The scotch fillet has a tender, fine grain with some marbling and a small strip of fat running lengthwise. Whole scotch fillet is a well-flavoured roasting cut which carves into beautiful neat slices.

How to cook

Best cooking methods – Roast, Low n' Slow

Roast Method:

Preheat the oven to 200ºC. Do not roast any higher than 200ºC as the meat will shrink too much. Line a baking tray with foil or baking paper. Remove the beef from the refrigerator 1 hour before roasting and keep well-covered. All meat, especially larger pieces for roasting, will cook better if cooked from room temperature and not directly from the refrigerator.

If fast roasting, brown meat all over in a little oil in a frying pan first. Place the beef on a prepared tray and season with a little salt and pepper. Place herbs of your choice on top and secure with string or twine – but not a plastic twine as it will melt. Roast in the preheated oven for 1¼ hours. This should give you medium-rare to medium. Best results will be gained by testing with a meat thermometer. Internal temperatures for meat when cooked are: 60ºC medium-rare, 65ºC medium, 75ºC well-done. Meat thermometers can be found in most supermarkets today.

Stand the roast for 15 minutes before carving across the grain into thin slices. Reserve any meat juices for gravy or creams suggested by your recipe.

Additional tips: If your scotch fillet is more or less than 2 kilograms, allow 20 minutes per 500 grams for medium-rare meat. When calculating how much beef to buy, allow 150 grams (uncooked weight) per person. The beef can be roasted at 180ºC, but allow an extra 30 minutes cooking time.

Low n' Slow Method:

Trim and discard any fat and silvery sinew from the fillet.

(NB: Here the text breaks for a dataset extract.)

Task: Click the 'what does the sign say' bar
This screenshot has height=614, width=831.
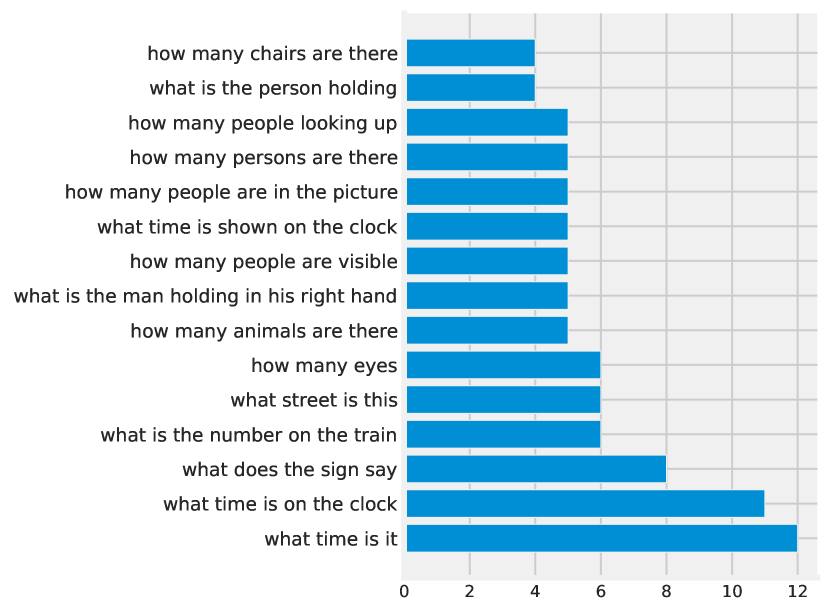Action: point(536,469)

If your fillet is thinner at one end, neatly fold the end under itself to form an even thickness, then tie kitchen string along the fillet at 3cm intervals to keep it neat and cylindrical.

Mix the salt, pepper and dried herbs together. Lightly coat the fillet in olive oil, then rub it all over with the herb mix. Set aside at room temperature for 30-60 minutes. Heat the barbecue to a high heat: 30-40 minutes in advance for charcoal, 10 minutes for gas.

Put the beef fillet on the barbecue directly over a high heat and sear for 15 minutes, turning every 3-4 minutes, or until browned all over. Re-arrange the coals/turn off the middle gas burner and lower the gas heat to medium.

Put the fillet over the indirect heat, cover with the barbecue lid, then cook, turning once halfway through, until it reaches your desired finish: 10-15 minutes for medium-rare (the internal temperature should be 52-55°C when tested with a thermometer); 25-30 minutes for medium to well done (60-65°C).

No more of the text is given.